FAMOSA EN LA WEB CONTRA SU VOLUNTAD
Imagina que tienes 18 años. Eres una chica atractiva, con un cuerpo
atlético y que, además de ir a clase, haces
deporte. Un día metes tu
nombre en Internet, y te das cuenta de que eres una estrella. Hay decenas,
centenares de páginas con fotos tuyas. Son imágenes de los torneos en los
que compites, pero los comentarios no son precisamente de ánimo. Un
ejemplo: "Me masturbo pensando en ella. Ojalá su vida se vaya al carajo
por una lesión y termine haciendo cine porno". Y luego te enteras de que
miles de personas han puesto tu foto como fondo de escritorio en sus
ordenadores, y luego... Bueno, ¿cómo te sentirías?
Allison Stokke está enfadada, según cuenta The Washington Post. Esta
estudiante californiana es una estrella del sitio de vídeos en Internet
YouTube, tiene una página web de fans con más de 1.000 personas inscritas
y más de medio millón de resultados si se busca su nombre en Google. ¿Qué
ha hecho para merecer esa fama? Nada. O al menos nada voluntario.
Stokke practica el salto con pértiga. Aún en el instituto, conquistó en
2004 el título estatal de ese deporte, y rompió cinco récords nacionales.
Su prometedora carrera la ha hecho merecedora de una beca de la
Universidad de California.
Un día recibió un puñado de correos electrónicos de sus
amigos, que la avisaban de que una de sus fotos estaba inundando Internet.

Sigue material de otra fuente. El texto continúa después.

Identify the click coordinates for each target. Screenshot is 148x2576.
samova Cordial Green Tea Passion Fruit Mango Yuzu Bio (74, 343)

Una página de fans recibió más de un millar de comentarios. Un vídeo de
tres minutos en el que aparecía a punto de saltar tenía ya más de 150.000
visitas. En unas semanas, Stokke, cansada de que su teléfono no dejara de
sonar (no sólo fans; las peticiones de entrevistas llegaban de periodistas
de todo el país e incluso de otros como Brasil), pidió ayuda a expertos
para frenar esa bola de nieve.
Su ejemplo ilustra el poder de Internet en nuestro tiempo. Todo comenzó
cuando un usuario de un foro sobre fútbol americano en California subió a
la página una foto de la chica. El responsable de un popular blog
deportivo de Nueva York (con un millón de visitas al mes) se topó con la
imagen y decidió publicarla. De allí saltó a otros cuadernos de bitácora,
y en unos días cientos de miles de usuarios de Internet ya habían visto su
cara en sus ordenadores.
Ahora a Stokke la reconocen en las cafeterías de su pueblo. Se le quedan
mirando. Y ella tiene miedo. Nunca se queda sola en casa. Cierra la puerta
con llave. Su padre, abogado, se pasa las tardes rastreando Internet en
busca de posibles delincuentes sexuales interesados en su hija.
"Puede que
todo esto no sea ilegal, pero resulta humillante", se queja Stokke. "Me esfuerzo
tanto con el salto de pértiga y es casi como si no importara. Nadie se da
cuenta. Nadie me ve de verdad", concluye.